Bir süre sonra Tomris, Büyük Kyros’a bir elçi göndererek ona kendilerine saldırmaktan vazgeçmesini bildirmiştir. Eğer vazgeçmezse o takdirde Massaget ülkesine doğru yoluna devam etmesini söylemiştir. Ayrıca eğer Massagetlerin Pers topraklarına gelmesini istiyorsa bunu da kendisine haber vermesini istemiştir. Bu gelişme üzerine Büyük Kyros Perslerin ileri gelenlerini çağırıp ne yapması gerektiği konusunda onların fikirlerini almıştır. Neticede Tomris ve ordusunun Pers topraklarına girmesinin doğru karar olduğu konusunda fikir birliğine varılmıştır. Ancak Büyük Kyros’un esir alarak beraberinde götürdüğü Lydia Kralı Kroisos (MÖ 560-546) bu kararın yanlış olduğunu ifade etmiş ve Büyük Kyros’a eğer Massagetlerle Pers topraklarında savaşırsa savaşı kaybettiği zaman imparatorluğunu da kaybetmek durumunda kalacağını, fakat savaşa Massaget topraklarında başlarsa Massagetlerin ülkesinin merkezine kadar ilerleme şansına sahip olacağını söylemiştir. Ayrıca Massagetleri yenmek için onların konakladığı yere kadar ilerlemesi gerektiğini belirtmiştir. Büyük Kyros bu sözlerin kendisi ve ordusu için doğru mu yoksa yanlış mı olduğunu düşünürken Kroisos, Massagetlere boyun eğdirmek için bir plan kurmuş ve planını Büyük Kyros’a anlatmıştır. Bu plan doğrultusunda Büyük Kyros’a büyük bir ziyafet düzenlemesini, ziyafet sona ermeden Pers ordusunun zayıf güçteki askerlerini bu ziyafetin başında bırakıp ordusunun geri kalanıyla birlikte nehrin kıyısına geri çekilmesini söylemiştir. Ziyafeti gören Massagetlerin harekete geçip ziyafetten yararlanmak istedikleri esnada onların bu zayıf anını fırsat bilen nehir kıyısındaki Pers ordusunun saldırıya geçmesini istemiştir (Herodotos, I. 206-207).

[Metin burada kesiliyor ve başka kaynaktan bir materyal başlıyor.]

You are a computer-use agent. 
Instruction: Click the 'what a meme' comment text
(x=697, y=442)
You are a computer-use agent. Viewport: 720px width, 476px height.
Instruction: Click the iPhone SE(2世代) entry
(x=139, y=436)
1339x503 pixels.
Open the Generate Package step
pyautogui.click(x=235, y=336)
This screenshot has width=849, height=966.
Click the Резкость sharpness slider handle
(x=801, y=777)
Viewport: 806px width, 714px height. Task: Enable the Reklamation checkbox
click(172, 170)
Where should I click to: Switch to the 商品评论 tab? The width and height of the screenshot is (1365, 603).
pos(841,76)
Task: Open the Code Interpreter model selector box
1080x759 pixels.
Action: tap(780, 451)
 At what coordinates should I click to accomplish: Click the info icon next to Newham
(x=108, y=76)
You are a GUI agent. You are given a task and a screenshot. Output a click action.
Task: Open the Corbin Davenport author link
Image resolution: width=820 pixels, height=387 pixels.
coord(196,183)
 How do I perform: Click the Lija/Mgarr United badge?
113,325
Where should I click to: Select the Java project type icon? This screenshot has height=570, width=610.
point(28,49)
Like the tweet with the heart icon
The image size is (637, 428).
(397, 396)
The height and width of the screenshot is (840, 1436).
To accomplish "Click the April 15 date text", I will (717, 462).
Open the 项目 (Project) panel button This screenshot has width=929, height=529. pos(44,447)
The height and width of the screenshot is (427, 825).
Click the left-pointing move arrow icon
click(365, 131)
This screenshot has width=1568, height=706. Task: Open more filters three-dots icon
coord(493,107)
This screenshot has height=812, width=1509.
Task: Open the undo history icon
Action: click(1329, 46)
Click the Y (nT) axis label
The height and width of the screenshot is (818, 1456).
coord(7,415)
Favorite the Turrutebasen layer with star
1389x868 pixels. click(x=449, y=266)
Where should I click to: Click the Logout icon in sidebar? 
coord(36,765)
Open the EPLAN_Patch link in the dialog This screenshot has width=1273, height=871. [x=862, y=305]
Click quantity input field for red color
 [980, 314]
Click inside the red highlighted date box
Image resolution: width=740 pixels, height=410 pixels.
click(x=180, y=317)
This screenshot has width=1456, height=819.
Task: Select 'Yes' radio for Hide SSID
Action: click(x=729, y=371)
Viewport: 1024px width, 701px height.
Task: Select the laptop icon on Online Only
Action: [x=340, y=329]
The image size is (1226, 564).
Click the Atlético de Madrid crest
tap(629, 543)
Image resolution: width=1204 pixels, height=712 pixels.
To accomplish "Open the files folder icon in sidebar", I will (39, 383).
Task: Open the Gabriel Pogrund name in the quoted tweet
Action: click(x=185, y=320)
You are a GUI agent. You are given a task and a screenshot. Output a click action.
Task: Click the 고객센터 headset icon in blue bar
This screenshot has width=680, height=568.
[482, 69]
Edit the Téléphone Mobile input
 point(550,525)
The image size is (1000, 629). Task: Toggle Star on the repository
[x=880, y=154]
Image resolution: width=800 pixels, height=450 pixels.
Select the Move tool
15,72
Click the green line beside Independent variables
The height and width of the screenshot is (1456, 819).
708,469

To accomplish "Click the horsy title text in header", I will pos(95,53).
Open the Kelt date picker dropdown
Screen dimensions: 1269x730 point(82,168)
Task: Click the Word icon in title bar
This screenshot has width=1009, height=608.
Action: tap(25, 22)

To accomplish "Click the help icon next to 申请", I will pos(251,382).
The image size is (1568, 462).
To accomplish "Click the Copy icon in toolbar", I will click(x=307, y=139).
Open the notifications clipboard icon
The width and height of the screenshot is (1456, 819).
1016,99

Kroisos’un bu planı karşısında Büyük Kyros, Pers ileri gelenleriyle birlikte aldığı kararı bir kenara bırakıp Kroisos’un söylediklerini yapmaya karar vermiştir. Ardından Tomris’e bir haber göndererek nehri aşıp Massaget topraklarına gireceğini bildirmiştir. Bunun üzerine Tomris geri çekilmiştir. Kısa bir süre sonra Büyük Kyros, imparatorluğun yönetimini seferden dönene kadar olmak üzere, oğlu II. Kambises’e (MÖ 530-522) bırakıp Kroisos’u da ona emanet ederek ona iyi davranmasını söylemiştir. Bu gelişmelerin ardından yola çıkmış ve Aras Nehri’ni geçip Massaget topraklarına girmiştir. Ardından Kroisos’un planını uygulamıştır. Ziyafeti gören Tomris’in ordusunun üçte biri ziyafet alanına gelmiş ve buradaki Pers askerlerini öldürerek ziyafetteki yemeklerle karınlarını doyurmaya koyulmuşlardır. Yemek sırasında içtikleri şarabın etkisiyle sarhoş olan Massaget askerleri bir süre sonra uykuya dalmışlardır. Bu durumu gören beklemedeki Pers ordusu uykudaki Massaget askerlerinin üzerine saldırarak bir kısmını öldürmüş, bir kısmını ise esir almışlardır. Esir alınanlar arasında Tomris’in oğlu Spargapises de vardır ve ziyafeti basan Massaget askerlerini o yönetmektedir (Herodotos, I. 208, 209, 211).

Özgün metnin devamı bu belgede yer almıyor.